REQUIRED WORK:
Give back exactly the lines spanning from the one containing "Надрукувати (180, 1430)" to the final line of the records below, and no others.

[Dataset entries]
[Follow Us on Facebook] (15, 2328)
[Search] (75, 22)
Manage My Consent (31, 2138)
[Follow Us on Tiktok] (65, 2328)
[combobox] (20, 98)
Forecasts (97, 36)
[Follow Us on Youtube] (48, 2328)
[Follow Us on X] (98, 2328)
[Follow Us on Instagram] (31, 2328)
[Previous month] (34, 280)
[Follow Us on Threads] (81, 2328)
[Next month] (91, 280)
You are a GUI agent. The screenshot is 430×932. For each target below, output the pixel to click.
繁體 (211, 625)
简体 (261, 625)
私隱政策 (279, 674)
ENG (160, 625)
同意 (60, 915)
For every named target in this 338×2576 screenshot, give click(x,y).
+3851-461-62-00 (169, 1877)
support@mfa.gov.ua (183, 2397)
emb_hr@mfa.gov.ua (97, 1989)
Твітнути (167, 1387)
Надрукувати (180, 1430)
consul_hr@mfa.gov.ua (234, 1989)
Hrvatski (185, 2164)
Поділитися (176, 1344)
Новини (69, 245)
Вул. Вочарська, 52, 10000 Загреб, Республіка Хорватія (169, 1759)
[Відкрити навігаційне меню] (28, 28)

RESPONSE BELOW:
Надрукувати (180, 1430)
consul_hr@mfa.gov.ua (234, 1989)
Hrvatski (185, 2164)
Поділитися (176, 1344)
Новини (69, 245)
Вул. Вочарська, 52, 10000 Загреб, Республіка Хорватія (169, 1759)
[Відкрити навігаційне меню] (28, 28)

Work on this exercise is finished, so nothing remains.